Explicit guardrails: rules with reasons and exits
For lines that must hold under pressure, write explicit constraints — and give each one two companions the model can use. First, a reason: the docs note that Claude generalizes from explanations, so "Never quote a delivery date beyond what the tracking system returns, because customers treat your dates as commitments" outperforms the bare rule when a user finds phrasing you didn't anticipate. Second, an exit: tell Claude exactly what to do instead of the forbidden action — decline briefly, offer the in-scope alternative, or hand off to a human. A rule with no exit produces awkward stonewalling; a rule with an exit produces a good customer experience. (Negative instructions have their own craft — see writing negative instructions that work.)
## Boundaries
- Order data comes ONLY from the provided <order_context>.
If it's not there, say you don't have it and offer to
connect a human agent. (Guessing creates false promises.)

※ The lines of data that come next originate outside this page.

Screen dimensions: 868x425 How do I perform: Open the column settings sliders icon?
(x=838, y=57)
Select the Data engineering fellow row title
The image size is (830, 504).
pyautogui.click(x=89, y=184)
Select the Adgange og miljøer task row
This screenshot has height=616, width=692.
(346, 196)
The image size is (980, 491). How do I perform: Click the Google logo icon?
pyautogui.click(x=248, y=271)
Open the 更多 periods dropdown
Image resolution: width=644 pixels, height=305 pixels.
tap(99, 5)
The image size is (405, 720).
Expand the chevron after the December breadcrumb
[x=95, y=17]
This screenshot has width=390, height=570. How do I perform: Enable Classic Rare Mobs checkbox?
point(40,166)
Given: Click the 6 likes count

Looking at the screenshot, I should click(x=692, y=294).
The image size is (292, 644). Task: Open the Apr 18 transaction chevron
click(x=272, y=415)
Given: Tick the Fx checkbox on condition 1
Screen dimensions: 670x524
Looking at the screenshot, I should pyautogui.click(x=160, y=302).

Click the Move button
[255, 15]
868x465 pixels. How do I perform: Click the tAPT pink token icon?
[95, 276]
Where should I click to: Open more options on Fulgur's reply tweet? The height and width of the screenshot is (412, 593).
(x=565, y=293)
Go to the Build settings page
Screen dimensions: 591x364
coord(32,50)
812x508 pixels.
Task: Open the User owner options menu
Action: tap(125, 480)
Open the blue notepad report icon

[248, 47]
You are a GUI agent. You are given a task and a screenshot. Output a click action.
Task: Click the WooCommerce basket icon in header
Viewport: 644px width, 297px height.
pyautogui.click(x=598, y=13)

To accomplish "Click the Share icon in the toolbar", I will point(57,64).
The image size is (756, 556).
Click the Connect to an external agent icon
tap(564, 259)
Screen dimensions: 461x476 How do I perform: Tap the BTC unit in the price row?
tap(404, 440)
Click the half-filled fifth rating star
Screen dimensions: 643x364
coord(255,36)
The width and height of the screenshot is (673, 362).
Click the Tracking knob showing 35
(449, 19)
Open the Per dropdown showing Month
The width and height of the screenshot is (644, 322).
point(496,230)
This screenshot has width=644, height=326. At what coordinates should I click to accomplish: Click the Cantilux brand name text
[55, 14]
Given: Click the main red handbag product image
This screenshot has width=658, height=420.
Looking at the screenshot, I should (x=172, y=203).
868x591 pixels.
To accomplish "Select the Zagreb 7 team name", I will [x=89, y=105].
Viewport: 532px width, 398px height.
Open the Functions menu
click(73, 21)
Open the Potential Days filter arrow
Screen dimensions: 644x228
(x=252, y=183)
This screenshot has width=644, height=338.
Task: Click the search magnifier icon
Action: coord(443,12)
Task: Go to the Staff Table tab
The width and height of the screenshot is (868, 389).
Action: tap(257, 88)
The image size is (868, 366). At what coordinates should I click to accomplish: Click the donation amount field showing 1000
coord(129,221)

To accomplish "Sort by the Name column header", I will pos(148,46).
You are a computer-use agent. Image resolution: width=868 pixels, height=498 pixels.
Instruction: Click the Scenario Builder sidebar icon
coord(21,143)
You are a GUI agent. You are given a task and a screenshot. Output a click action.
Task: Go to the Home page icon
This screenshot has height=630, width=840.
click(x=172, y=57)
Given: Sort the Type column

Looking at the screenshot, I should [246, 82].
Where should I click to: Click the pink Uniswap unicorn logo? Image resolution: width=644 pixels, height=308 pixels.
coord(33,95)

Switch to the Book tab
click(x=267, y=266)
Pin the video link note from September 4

- No opinions on competitors' products. Redirect to what
Acme offers for the same need.
- If the customer asks for legal, medical, or financial
advice: decline in one sentence and suggest a qualified
professional. Do not summarize "general information" as
a workaround.
Structure helps enforcement: keeping boundaries in their own clearly labeled section (XML tags or a heading), separate from tone and task instructions, follows the official guidance on structuring prompts and makes review — and versioning — cleaner. A few high-stakes examples of correct refusals, wrapped in <example> tags, harden behavior further than rules alone.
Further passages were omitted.